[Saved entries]
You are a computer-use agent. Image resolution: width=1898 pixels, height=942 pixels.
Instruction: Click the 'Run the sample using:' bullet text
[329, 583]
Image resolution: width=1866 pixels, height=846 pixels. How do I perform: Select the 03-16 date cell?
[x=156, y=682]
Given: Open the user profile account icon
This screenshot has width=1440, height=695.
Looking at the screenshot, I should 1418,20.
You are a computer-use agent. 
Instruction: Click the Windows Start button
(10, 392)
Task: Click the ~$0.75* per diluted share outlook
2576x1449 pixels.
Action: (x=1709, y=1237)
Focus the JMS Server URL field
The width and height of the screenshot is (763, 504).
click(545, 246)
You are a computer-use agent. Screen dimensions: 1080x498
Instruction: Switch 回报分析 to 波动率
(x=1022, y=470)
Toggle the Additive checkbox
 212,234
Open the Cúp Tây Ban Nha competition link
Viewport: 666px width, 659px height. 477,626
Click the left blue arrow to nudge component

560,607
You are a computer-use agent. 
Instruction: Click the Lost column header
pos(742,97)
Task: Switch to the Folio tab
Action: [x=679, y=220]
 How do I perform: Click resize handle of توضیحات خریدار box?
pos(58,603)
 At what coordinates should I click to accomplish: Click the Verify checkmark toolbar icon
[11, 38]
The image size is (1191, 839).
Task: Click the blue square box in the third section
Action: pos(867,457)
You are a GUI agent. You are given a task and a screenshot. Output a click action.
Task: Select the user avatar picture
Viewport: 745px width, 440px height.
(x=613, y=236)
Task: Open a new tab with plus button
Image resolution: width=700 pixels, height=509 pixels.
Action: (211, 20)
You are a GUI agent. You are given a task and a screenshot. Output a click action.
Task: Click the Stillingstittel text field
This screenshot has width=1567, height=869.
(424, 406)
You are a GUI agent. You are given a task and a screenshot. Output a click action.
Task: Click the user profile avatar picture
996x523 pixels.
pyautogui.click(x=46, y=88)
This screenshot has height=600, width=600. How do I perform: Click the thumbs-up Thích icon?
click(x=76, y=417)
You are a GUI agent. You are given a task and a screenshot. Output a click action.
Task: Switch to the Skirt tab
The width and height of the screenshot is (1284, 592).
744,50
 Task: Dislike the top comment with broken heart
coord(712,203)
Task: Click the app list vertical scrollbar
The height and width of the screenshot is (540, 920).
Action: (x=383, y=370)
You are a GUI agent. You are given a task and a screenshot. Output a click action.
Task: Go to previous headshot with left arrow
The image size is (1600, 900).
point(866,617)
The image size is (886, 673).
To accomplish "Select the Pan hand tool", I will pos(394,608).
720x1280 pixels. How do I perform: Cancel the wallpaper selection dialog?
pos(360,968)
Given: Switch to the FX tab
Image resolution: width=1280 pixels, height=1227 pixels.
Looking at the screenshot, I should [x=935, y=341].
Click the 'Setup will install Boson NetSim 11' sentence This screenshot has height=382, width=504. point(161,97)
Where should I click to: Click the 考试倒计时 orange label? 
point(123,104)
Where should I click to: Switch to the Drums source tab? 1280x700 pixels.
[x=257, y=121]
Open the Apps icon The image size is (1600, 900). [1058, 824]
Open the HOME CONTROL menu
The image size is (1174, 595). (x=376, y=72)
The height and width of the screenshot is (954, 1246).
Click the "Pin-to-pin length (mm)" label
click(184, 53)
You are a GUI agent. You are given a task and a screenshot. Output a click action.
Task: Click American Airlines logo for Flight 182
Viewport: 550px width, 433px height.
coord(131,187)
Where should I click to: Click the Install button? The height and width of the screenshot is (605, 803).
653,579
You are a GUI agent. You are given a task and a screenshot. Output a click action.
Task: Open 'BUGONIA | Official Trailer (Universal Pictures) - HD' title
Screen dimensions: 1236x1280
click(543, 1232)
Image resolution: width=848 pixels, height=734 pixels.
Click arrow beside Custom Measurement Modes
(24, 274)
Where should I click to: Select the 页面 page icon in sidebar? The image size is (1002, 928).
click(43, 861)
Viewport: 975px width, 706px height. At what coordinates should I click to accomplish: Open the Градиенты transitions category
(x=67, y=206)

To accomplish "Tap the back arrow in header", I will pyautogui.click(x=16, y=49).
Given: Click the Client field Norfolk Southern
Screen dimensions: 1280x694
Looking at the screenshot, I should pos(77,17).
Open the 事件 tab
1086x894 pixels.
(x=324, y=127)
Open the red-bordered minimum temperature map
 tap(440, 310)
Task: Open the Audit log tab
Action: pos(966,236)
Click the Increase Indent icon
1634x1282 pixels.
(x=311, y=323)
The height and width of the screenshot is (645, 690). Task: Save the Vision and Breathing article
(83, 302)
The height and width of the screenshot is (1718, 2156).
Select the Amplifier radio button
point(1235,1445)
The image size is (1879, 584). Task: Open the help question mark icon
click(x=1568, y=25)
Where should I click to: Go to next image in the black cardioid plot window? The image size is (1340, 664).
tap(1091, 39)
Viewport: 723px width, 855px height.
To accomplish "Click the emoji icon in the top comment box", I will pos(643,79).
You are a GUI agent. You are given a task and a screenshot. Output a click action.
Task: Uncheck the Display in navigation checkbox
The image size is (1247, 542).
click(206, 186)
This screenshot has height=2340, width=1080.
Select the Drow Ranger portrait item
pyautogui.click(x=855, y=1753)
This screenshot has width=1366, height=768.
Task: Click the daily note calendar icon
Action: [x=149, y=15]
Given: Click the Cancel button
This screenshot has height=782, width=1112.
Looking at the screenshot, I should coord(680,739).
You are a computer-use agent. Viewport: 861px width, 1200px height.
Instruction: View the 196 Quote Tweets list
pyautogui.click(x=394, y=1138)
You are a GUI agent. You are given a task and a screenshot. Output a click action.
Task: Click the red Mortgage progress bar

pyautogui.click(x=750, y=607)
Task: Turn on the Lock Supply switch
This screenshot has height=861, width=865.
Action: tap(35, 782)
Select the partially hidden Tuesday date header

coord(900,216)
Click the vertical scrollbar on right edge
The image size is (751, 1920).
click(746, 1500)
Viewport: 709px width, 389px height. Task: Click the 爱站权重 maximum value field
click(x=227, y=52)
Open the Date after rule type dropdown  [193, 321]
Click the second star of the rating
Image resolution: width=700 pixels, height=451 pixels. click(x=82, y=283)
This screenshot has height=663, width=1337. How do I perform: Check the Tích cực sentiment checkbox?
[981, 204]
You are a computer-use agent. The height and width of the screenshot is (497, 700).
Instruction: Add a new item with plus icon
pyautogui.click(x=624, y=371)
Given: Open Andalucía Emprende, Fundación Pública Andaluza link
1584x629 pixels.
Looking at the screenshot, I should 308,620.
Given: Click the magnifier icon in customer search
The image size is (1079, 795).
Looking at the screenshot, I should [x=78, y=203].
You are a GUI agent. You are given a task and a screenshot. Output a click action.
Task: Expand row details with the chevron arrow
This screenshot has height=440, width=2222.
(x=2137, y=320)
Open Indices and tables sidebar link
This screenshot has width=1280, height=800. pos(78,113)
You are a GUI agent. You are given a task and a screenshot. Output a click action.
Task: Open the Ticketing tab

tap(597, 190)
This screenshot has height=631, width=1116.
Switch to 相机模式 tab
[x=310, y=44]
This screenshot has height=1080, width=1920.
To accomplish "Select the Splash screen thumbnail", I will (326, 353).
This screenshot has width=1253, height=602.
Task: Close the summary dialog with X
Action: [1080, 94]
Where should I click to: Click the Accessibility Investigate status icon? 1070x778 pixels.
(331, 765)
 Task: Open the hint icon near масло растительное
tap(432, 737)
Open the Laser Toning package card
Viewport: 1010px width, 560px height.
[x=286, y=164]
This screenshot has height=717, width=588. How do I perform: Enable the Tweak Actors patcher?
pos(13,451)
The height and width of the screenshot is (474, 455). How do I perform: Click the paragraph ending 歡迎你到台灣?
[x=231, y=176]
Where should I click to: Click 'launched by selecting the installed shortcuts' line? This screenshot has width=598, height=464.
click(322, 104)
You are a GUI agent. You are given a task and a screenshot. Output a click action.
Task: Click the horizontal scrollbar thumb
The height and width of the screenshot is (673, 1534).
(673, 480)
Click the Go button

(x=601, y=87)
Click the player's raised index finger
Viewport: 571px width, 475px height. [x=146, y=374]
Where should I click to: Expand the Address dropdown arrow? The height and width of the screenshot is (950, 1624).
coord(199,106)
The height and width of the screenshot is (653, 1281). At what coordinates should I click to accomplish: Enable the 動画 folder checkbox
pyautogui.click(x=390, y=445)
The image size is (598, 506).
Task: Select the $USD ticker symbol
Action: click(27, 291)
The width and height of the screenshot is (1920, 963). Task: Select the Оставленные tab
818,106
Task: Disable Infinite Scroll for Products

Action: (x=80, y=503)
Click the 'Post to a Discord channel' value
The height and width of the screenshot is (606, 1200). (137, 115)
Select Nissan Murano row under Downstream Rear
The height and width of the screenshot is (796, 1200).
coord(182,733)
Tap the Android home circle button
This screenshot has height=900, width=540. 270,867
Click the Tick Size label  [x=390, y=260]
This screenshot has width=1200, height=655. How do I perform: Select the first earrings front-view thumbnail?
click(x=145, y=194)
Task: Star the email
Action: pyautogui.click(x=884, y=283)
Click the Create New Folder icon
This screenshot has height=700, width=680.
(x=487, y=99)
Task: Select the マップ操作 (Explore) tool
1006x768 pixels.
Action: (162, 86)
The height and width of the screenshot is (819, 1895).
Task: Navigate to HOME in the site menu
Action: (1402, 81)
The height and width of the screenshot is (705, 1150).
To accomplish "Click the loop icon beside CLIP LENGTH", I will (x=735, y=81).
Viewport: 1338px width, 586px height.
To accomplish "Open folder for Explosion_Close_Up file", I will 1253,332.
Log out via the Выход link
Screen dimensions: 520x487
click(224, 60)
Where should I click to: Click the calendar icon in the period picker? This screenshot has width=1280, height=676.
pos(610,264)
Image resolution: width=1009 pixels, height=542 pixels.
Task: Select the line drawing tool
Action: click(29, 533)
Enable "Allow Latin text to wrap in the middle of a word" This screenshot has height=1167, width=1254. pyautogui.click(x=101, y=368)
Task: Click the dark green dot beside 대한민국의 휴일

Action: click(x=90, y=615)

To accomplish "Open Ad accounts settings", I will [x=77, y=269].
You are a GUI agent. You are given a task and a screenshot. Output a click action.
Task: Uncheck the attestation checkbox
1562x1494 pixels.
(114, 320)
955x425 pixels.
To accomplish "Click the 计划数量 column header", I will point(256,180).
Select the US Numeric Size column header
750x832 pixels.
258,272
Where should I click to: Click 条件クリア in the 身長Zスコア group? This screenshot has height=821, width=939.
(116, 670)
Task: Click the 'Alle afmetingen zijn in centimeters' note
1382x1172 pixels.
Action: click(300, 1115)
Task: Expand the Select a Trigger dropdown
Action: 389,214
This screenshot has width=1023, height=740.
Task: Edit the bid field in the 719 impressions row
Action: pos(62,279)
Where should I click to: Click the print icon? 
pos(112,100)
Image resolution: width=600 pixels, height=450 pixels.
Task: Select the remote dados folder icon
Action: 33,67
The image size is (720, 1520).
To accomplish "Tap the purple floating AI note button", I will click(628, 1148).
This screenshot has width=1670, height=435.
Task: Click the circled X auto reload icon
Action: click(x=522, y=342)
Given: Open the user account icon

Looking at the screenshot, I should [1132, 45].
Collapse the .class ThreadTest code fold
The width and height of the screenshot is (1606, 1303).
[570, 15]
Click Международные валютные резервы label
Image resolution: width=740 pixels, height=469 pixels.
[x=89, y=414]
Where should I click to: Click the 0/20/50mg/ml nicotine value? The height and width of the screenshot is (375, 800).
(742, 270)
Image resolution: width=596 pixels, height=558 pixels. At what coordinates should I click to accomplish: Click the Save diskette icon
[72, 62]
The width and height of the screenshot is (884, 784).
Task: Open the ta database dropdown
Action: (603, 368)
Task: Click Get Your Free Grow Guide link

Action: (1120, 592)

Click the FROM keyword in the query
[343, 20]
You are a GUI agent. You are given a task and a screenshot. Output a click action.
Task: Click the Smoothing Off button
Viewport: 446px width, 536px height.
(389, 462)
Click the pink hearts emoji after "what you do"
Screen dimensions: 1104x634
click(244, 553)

• Exercise description: Retype the records above, but only those lines that fall between the line containing "This screenshot has width=1440, height=695." and the line containing "Task: Click the Stillingstittel text field", with both of those lines included, exactly as written.

• Written response:
This screenshot has width=1440, height=695.
Looking at the screenshot, I should 1418,20.
You are a computer-use agent. 
Instruction: Click the Windows Start button
(10, 392)
Task: Click the ~$0.75* per diluted share outlook
2576x1449 pixels.
Action: (x=1709, y=1237)
Focus the JMS Server URL field
The width and height of the screenshot is (763, 504).
click(545, 246)
You are a computer-use agent. Screen dimensions: 1080x498
Instruction: Switch 回报分析 to 波动率
(x=1022, y=470)
Toggle the Additive checkbox
 212,234
Open the Cúp Tây Ban Nha competition link
Viewport: 666px width, 659px height. 477,626
Click the left blue arrow to nudge component

560,607
You are a computer-use agent. 
Instruction: Click the Lost column header
pos(742,97)
Task: Switch to the Folio tab
Action: [x=679, y=220]
 How do I perform: Click resize handle of توضیحات خریدار box?
pos(58,603)
 At what coordinates should I click to accomplish: Click the Verify checkmark toolbar icon
[11, 38]
The image size is (1191, 839).
Task: Click the blue square box in the third section
Action: pos(867,457)
You are a GUI agent. You are given a task and a screenshot. Output a click action.
Task: Select the user avatar picture
Viewport: 745px width, 440px height.
(x=613, y=236)
Task: Open a new tab with plus button
Image resolution: width=700 pixels, height=509 pixels.
Action: (211, 20)
You are a GUI agent. You are given a task and a screenshot. Output a click action.
Task: Click the Stillingstittel text field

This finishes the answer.